__Goal of the exercise__: Output the lines from the one holding "Click the yellow thread color swatch" to the end of the entries that follow, exactly and only those, minus any pictures.
(Beginning of Records for the exercise)
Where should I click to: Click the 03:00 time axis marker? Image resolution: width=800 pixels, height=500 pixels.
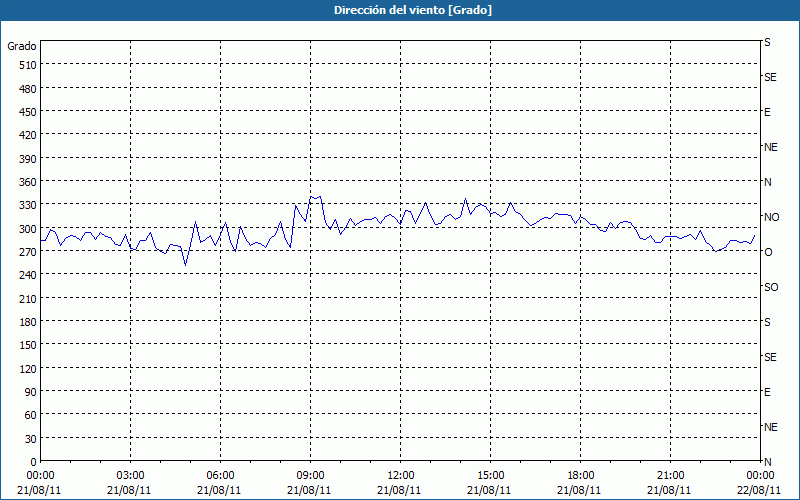tap(130, 475)
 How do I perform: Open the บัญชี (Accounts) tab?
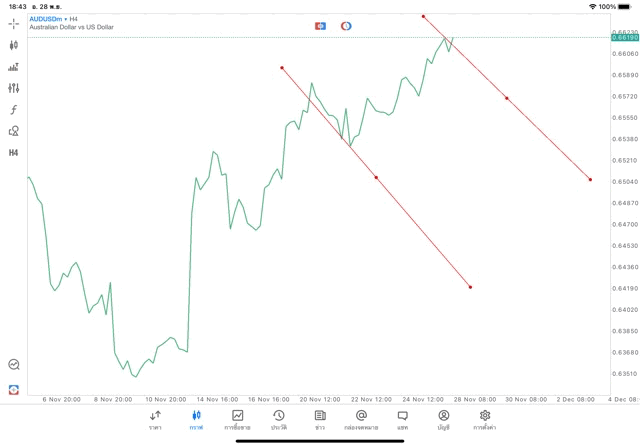point(443,419)
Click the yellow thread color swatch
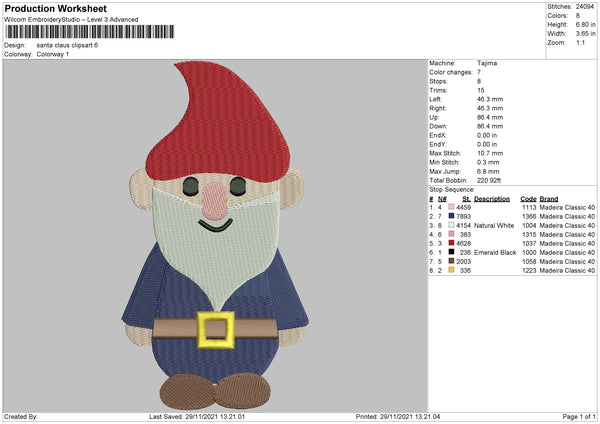 click(452, 270)
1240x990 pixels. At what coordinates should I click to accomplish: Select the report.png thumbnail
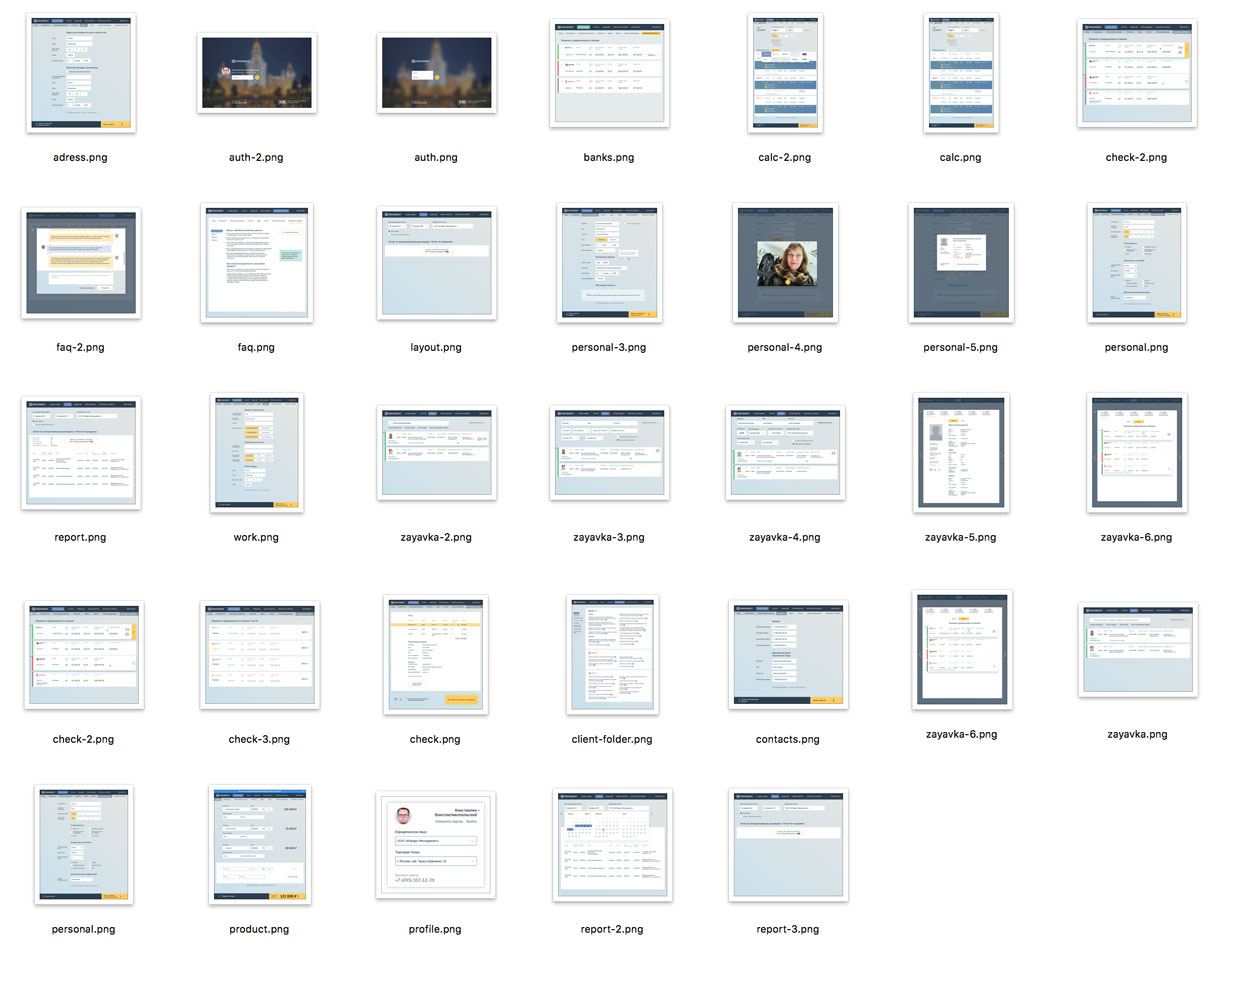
(End of Records for the exercise)
__Solution to the exercise__:
Click the yellow thread color swatch
 click(452, 270)
1240x990 pixels. At what coordinates should I click to accomplish: Select the report.png thumbnail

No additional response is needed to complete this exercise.